I’m spending Christmas alone this year.
If you don’t know me that well, you might think that’s the saddest thing ever. But if you do know me, you’ll know this: It’s what I want.
I know it’s strange. I know it’s not what we’re “supposed” to do. We’re supposed to be with family and friends. We’re supposed to buy presents and decorate our homes with lights and shiny things that represent joy and love. But for me, joy means being comfortable with myself. Joy means being alone this year — and being fine with it. Love? Well, I love a lot of things. I love my family and friends. I’m going on a trip with my mom in 13 days, and last week I was lucky enough to hang out with two of my closest gal pals. I’m learning to love my life, and I think a solo trip over the holidays will only teach me to love myself even more. I like hiking. I love pushing myself outside of my comfort zone. I love trees, mountains, fog and snow. I love laughing until I cry.
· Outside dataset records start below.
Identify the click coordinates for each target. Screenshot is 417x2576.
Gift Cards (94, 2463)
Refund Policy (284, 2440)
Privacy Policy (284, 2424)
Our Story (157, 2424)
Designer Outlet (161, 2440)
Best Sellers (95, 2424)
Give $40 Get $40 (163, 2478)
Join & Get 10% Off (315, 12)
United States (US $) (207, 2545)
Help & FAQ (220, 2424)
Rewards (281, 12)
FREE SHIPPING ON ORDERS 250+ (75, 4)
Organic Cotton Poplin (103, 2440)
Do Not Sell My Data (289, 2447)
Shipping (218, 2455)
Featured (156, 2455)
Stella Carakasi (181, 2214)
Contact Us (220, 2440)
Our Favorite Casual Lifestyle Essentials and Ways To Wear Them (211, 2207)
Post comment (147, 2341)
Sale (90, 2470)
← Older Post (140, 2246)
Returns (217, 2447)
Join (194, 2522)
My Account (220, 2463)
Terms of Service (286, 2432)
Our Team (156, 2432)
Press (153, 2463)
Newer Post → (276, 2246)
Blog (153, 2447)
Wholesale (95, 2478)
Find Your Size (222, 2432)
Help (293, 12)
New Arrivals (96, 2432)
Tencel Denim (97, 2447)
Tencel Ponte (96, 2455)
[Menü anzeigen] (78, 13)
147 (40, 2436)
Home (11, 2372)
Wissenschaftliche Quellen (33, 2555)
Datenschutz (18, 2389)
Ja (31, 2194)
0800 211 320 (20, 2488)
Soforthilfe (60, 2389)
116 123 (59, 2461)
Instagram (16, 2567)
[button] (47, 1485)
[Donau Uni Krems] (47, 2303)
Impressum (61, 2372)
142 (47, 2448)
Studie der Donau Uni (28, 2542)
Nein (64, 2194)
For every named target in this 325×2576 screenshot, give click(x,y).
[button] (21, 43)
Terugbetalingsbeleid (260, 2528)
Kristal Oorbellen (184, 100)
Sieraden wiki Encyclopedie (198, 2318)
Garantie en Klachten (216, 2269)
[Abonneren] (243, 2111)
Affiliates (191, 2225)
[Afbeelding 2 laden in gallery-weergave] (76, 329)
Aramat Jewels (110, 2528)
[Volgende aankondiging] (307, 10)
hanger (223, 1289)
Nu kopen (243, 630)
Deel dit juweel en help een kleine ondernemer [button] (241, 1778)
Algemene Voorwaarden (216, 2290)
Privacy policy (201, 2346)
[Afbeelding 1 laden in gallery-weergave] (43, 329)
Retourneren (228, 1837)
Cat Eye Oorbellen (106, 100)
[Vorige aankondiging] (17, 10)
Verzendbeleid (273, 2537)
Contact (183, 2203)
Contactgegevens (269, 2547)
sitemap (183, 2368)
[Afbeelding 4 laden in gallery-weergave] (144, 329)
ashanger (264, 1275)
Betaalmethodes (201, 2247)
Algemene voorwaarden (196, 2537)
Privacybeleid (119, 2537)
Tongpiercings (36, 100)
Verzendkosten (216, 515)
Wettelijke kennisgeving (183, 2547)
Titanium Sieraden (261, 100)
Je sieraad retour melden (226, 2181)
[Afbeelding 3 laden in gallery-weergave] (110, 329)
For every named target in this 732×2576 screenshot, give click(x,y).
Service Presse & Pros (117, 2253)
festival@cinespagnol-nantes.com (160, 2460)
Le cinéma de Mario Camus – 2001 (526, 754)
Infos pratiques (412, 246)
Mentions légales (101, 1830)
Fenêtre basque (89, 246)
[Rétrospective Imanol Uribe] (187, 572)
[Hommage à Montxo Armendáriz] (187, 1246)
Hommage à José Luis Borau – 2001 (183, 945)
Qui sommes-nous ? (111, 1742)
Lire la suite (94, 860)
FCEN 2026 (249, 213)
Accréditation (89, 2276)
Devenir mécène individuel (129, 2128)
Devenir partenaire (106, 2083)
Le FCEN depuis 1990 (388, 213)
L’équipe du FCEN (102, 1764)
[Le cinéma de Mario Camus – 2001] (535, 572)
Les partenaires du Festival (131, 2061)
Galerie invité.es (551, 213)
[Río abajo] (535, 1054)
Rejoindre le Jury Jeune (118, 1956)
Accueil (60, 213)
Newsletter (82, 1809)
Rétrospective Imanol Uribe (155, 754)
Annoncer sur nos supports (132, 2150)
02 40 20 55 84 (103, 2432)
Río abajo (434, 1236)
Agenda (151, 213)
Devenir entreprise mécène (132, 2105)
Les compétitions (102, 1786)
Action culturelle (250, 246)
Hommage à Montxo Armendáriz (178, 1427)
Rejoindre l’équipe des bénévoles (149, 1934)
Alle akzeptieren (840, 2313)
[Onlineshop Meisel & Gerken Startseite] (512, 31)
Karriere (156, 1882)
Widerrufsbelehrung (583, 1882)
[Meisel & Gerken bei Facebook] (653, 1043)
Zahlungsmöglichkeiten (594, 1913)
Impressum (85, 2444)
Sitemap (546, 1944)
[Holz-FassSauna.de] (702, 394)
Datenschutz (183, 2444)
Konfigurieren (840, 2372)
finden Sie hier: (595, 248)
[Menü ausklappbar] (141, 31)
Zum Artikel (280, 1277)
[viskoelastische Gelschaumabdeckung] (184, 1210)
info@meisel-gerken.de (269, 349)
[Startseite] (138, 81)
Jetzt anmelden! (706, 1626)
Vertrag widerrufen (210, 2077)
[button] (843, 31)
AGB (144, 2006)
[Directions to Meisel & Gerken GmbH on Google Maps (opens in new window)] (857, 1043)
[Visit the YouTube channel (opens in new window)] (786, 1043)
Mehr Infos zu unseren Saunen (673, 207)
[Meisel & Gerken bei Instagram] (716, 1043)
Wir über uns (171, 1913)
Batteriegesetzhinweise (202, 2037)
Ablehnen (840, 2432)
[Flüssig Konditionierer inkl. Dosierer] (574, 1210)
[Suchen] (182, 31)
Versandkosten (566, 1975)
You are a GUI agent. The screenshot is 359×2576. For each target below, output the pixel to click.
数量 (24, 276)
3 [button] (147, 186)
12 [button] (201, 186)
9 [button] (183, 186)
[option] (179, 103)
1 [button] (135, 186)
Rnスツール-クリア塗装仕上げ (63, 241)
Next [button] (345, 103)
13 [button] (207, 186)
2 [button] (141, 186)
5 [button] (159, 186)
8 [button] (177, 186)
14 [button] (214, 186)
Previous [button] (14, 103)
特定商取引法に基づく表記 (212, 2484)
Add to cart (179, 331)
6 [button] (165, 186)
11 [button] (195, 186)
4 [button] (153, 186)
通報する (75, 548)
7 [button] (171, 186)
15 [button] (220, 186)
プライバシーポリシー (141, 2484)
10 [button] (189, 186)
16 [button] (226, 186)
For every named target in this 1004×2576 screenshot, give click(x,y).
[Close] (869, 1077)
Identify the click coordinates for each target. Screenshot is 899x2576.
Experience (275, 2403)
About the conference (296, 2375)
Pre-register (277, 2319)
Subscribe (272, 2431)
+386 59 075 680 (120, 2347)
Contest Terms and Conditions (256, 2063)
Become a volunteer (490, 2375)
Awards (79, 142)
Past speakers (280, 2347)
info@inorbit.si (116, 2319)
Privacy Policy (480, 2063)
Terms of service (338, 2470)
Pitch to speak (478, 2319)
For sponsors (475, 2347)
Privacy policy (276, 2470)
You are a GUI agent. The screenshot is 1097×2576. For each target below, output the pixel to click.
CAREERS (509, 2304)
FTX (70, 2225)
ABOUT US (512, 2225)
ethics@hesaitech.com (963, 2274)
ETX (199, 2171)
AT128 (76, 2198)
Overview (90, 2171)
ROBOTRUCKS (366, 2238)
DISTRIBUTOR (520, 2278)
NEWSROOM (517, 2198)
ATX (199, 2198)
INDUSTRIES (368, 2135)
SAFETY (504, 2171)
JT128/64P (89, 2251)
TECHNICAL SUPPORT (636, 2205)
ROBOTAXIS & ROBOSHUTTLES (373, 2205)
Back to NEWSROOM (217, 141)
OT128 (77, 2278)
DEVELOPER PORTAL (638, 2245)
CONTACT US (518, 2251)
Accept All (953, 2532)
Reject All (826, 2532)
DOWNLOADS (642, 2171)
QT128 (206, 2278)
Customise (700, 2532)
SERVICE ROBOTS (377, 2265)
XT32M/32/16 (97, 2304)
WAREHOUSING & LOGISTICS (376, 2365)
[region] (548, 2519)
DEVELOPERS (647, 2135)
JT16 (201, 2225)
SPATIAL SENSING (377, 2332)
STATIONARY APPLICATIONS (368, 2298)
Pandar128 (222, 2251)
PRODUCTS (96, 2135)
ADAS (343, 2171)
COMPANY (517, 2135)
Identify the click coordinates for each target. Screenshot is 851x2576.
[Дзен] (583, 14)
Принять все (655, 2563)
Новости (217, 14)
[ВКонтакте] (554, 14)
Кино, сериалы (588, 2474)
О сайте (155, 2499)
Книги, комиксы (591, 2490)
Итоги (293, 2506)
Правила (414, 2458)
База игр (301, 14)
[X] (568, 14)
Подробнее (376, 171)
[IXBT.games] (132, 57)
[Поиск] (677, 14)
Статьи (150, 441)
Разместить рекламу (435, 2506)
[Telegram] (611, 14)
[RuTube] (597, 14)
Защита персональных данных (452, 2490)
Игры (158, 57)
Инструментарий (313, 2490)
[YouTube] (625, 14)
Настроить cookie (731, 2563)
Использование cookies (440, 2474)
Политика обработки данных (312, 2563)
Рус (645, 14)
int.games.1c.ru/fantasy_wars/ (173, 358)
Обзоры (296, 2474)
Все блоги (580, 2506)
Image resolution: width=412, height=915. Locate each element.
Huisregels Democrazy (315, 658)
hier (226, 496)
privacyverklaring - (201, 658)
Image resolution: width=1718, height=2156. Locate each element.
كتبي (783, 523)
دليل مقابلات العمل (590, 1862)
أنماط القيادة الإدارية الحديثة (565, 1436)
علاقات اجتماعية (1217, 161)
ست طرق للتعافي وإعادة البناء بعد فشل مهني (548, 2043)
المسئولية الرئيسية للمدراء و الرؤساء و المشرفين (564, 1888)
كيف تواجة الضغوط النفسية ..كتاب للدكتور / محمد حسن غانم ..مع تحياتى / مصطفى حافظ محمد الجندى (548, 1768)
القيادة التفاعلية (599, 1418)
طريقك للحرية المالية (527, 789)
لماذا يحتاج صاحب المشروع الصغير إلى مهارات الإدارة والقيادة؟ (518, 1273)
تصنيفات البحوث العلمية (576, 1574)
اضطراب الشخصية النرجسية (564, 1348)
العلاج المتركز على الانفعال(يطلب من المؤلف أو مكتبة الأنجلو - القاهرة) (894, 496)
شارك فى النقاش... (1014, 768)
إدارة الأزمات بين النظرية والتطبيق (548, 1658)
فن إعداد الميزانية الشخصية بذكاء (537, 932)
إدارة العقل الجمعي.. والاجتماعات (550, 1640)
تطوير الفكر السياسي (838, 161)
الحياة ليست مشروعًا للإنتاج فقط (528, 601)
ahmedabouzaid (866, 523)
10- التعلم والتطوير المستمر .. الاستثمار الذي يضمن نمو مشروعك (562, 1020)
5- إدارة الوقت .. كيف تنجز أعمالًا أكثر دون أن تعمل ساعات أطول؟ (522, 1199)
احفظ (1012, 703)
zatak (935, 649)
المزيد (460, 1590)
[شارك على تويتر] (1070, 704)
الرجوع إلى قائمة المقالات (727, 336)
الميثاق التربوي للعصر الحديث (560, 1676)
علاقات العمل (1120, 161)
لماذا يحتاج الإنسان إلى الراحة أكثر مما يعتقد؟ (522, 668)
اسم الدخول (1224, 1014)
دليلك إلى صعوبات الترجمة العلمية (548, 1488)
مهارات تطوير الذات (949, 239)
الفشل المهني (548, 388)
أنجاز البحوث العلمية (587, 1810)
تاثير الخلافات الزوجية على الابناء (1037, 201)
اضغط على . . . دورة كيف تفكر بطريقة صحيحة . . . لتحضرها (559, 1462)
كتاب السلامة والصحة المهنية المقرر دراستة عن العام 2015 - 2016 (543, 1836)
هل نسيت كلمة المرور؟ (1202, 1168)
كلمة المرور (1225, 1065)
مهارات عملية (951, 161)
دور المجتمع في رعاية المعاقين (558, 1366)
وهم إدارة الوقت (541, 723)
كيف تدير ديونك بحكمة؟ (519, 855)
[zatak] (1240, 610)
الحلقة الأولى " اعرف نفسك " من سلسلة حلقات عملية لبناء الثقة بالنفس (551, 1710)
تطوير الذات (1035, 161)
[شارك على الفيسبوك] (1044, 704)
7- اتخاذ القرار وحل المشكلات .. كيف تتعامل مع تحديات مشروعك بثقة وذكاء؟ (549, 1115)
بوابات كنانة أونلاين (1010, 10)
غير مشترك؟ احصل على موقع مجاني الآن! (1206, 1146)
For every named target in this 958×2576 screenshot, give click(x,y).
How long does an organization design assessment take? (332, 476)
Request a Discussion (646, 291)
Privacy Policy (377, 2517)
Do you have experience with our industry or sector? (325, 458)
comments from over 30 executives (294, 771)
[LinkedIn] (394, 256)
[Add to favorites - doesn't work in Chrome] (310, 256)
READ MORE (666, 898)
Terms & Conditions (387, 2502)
I love crying over sad plot points in movies, because it reminds me that I really am a sensitive being. I love massages, New Zealand sauv blanc, cozy socks, cream cheese frosting and um, do you want me to keep going? Like I said, I love lots of things. Call me crazy, but I think I’m exactly where I’m supposed to be right now, and this is just how I want to kick off 2017.
2016 was not easy for me. It was almost as bad as 2013, which was the year I thought I wanted to jump off the Golden Gate Bridge and drag the entire world with me. On top of the nasty medical scare I had over the summer, I’ve also been pretty frustrated with work. I’ve been doubting myself a lot lately and I don’t know what career path I’m on right now, which for my type A personality, is fucking agony. Every once in a while (read: a few times a week) I scratch my head and wonder if going freelance was the right choice. What if I don’t “make it”? What if I’m not actually talented at all? What if this is just a fast track pass straight to the fail lane of life? Oh, and I haven’t been in love in um, a while. I mean, I could be, but I’m also getting better at figuring out when it’s there with someone. And as of right now, it’s definitely not.
So, I’m in a weird place in life. I feel like I should be depressed, but I’m just going with it. I’m staying busy and I am seeing where this road takes me. Right now I don’t really feel the strong desire to be around people. Maybe next week that will all change. But right now, I want to blast music, sleep in, go for some solo snowshoe treks around Crater Lake and see a glittery dusting of ice crystals all over the forest. I want to wander, I want to be in charge and I don’t want to worry about tomorrow. I want to breathe. And I when I exhale, I want it to be a satisfied sigh, rather than one of exasperation and exhaustion.
I’m currently in a cabin in Crater Lake sitting next to the fireplace. I just polished off a pack of cookies that I bought in Mexico last week, it’s supposed to start dumping snow on Friday, and the sweet folks at Jo’s Motel lent me a pair of snowshoes, so…GAME ON.